Activity:
Please show all lines of the records that include "from".

Extracted records:

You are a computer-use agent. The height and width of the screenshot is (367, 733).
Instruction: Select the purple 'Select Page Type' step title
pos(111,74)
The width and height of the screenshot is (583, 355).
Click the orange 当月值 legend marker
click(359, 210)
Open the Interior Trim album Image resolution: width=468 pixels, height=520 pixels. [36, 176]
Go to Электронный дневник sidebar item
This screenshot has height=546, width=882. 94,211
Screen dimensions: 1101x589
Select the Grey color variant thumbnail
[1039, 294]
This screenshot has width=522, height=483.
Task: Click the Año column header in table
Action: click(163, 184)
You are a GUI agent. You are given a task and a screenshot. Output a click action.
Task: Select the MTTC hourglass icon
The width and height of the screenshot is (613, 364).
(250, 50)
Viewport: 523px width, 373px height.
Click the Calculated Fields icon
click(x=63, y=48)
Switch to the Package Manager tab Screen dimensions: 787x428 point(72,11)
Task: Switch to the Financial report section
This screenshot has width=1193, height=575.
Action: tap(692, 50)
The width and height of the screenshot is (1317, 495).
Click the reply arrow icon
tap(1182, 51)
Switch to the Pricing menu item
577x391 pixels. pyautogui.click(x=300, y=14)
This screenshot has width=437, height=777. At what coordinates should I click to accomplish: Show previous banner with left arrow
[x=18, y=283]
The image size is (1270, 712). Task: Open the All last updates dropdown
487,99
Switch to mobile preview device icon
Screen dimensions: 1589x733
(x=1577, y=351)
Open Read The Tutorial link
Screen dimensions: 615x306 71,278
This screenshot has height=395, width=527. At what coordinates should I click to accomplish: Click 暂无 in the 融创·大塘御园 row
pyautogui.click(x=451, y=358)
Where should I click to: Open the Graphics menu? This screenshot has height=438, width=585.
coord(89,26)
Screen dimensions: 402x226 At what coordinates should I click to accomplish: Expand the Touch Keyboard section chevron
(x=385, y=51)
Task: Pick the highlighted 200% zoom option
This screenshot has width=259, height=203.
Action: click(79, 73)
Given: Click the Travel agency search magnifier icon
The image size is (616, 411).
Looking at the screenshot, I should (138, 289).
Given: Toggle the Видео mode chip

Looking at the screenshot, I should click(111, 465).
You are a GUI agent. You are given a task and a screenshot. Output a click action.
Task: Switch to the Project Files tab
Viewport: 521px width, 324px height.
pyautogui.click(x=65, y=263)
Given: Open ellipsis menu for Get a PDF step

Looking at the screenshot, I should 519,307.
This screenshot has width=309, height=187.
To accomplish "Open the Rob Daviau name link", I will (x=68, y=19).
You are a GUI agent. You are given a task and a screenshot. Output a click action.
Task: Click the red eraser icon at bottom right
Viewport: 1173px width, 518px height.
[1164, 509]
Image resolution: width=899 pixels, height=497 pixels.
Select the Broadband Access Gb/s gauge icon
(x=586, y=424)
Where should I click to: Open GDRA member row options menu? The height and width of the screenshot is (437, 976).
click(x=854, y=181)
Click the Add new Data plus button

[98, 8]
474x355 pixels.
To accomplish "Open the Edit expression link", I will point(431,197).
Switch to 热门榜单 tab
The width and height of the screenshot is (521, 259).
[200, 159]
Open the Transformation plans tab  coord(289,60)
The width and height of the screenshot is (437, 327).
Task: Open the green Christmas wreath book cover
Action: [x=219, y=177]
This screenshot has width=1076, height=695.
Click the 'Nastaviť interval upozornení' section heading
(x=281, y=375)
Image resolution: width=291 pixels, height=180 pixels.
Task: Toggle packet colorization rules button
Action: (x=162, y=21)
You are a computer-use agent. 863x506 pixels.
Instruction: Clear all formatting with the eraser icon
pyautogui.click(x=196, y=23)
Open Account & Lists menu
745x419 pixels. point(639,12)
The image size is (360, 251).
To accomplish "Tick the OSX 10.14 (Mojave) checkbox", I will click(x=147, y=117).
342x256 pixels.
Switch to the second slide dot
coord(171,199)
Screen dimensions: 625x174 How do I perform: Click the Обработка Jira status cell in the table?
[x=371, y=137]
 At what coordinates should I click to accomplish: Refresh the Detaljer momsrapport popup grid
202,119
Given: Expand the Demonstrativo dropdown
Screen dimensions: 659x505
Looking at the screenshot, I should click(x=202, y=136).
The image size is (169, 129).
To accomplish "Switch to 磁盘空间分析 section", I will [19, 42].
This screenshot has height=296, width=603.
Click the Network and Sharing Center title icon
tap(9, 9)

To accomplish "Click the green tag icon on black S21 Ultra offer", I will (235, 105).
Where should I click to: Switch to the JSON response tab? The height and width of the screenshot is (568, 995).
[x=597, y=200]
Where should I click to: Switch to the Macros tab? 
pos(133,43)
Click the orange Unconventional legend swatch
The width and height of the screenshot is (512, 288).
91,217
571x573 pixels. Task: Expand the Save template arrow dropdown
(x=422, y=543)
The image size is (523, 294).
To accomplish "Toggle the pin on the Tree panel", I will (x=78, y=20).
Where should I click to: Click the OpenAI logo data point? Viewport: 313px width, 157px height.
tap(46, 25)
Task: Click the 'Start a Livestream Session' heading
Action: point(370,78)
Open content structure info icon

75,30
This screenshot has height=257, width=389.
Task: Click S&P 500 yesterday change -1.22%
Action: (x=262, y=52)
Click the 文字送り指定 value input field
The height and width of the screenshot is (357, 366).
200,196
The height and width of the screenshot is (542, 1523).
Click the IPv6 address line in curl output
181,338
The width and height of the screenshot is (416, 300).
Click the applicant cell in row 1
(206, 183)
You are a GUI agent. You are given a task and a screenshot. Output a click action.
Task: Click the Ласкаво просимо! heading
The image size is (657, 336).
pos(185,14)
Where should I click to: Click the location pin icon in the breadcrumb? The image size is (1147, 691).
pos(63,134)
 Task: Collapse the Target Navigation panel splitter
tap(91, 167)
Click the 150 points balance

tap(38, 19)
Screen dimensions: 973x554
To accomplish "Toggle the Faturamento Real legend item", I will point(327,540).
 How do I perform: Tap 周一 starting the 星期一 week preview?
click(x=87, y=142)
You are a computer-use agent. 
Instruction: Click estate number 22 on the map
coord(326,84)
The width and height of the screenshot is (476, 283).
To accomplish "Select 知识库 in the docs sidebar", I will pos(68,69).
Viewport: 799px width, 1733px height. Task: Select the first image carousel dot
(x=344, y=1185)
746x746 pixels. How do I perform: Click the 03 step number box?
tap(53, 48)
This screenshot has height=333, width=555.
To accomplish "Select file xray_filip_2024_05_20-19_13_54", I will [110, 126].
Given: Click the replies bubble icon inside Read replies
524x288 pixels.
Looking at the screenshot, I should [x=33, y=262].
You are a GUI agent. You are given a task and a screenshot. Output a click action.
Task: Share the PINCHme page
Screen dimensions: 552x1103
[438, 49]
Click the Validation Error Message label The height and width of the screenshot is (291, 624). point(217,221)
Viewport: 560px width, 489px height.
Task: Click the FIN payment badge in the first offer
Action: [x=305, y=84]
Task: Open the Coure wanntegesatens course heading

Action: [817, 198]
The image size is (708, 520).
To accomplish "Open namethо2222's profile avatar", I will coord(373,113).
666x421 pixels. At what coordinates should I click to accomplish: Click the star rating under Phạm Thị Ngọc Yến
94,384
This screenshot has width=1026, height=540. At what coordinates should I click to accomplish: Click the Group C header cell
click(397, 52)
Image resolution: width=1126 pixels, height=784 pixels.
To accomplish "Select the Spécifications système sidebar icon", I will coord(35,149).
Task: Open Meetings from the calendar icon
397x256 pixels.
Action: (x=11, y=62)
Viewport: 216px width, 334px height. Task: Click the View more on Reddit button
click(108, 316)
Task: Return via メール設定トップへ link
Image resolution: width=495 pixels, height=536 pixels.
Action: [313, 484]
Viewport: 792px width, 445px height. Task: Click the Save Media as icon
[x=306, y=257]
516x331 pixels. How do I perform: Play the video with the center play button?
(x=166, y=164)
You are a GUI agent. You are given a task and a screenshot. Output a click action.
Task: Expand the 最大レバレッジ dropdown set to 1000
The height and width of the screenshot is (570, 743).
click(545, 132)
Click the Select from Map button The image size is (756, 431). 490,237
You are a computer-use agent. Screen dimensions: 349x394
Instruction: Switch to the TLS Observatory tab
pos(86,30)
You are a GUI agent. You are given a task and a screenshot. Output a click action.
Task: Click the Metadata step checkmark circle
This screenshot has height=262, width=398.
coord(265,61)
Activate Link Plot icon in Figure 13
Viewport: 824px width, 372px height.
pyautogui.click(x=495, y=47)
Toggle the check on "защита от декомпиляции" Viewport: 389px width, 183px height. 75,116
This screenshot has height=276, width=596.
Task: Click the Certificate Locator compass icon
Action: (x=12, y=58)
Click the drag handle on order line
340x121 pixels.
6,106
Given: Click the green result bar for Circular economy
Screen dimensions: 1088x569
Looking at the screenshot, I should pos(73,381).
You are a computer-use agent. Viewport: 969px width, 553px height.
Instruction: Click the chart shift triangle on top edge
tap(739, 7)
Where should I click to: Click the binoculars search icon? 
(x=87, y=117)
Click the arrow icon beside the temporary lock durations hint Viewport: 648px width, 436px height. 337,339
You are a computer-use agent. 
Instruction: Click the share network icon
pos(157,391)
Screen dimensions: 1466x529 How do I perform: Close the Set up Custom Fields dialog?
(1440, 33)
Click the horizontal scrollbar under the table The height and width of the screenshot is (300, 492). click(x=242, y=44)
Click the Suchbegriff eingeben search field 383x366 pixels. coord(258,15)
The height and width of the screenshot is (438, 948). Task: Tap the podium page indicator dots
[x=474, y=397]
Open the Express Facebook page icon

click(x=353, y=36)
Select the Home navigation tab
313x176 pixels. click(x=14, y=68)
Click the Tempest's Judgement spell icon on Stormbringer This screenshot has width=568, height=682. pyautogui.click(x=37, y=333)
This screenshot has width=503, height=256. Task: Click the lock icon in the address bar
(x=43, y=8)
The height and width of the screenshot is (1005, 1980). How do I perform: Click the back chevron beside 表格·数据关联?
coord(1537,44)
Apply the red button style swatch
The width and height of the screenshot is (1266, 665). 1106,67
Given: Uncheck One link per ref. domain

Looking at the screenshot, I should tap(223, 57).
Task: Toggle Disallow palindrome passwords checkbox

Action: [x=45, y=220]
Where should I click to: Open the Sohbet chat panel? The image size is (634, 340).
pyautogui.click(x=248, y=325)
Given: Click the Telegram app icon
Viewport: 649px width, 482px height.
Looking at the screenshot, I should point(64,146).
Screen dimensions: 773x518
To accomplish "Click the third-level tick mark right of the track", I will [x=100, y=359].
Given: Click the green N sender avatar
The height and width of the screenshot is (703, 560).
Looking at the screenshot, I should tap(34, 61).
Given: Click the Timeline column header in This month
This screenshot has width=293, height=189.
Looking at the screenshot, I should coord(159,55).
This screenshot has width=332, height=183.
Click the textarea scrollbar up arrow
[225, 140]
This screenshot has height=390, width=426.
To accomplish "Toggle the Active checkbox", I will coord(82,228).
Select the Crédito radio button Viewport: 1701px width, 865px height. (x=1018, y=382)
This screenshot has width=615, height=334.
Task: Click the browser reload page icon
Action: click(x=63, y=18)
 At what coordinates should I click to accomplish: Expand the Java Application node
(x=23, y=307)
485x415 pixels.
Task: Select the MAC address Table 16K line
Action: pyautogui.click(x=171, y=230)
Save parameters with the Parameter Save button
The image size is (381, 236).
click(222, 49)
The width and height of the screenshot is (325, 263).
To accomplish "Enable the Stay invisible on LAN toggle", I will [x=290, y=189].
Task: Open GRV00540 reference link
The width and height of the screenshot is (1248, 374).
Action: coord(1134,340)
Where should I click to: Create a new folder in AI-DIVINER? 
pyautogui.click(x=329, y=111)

Task result:
Task: Open Meetings from the calendar icon
Click the Select from Map button The image size is (756, 431). 490,237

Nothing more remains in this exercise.